Common Terms That Every Taxpayer Should Know About

If you are a working individual with an income above the taxable income decided by the IRS, then you are subject to paying annual taxes to the state. Taxes are complicated and nonpayment of taxes could get into some serious trouble with the IRS or the Internal Revenue Services. To manage your taxes efficiently, it is important to have some knowledge about commonly used taxation terms.
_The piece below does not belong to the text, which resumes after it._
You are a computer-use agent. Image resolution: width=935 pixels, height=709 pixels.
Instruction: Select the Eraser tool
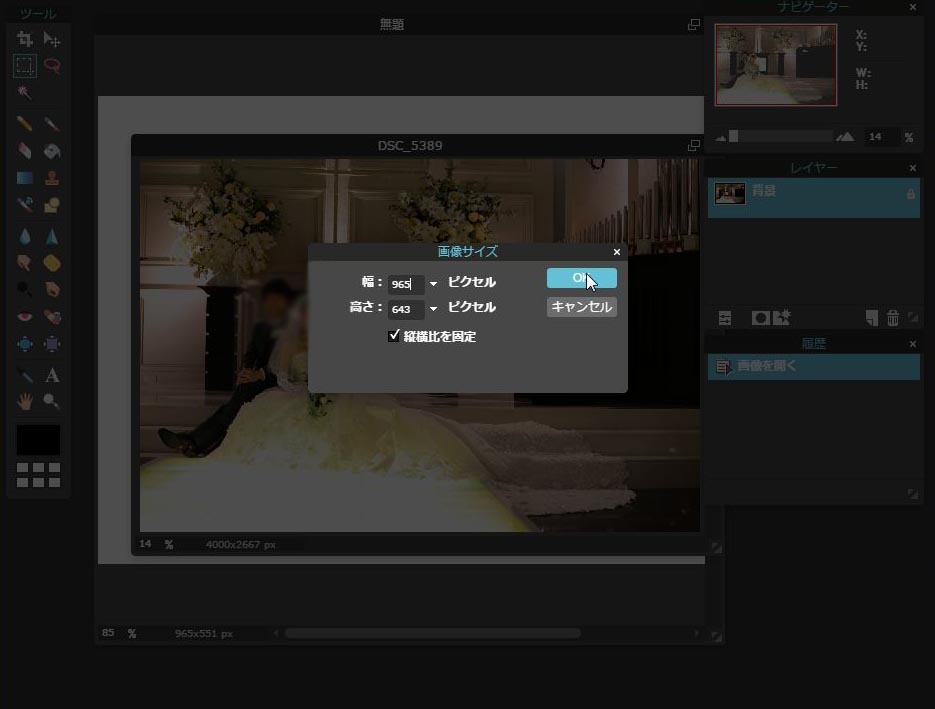click(25, 151)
To help you in the task, we have explained some common terms, that every taxpayer should know about.

1.Tax Relief
An incentive that decreases the amount of tax a person or business entity is liable to pay to the tax authorities, is called tax relief. Tax relief is given over a cause or due to the occurrence of some specific events. For example, the government can give tax relief to its citizens after the area has been affected by a natural disaster.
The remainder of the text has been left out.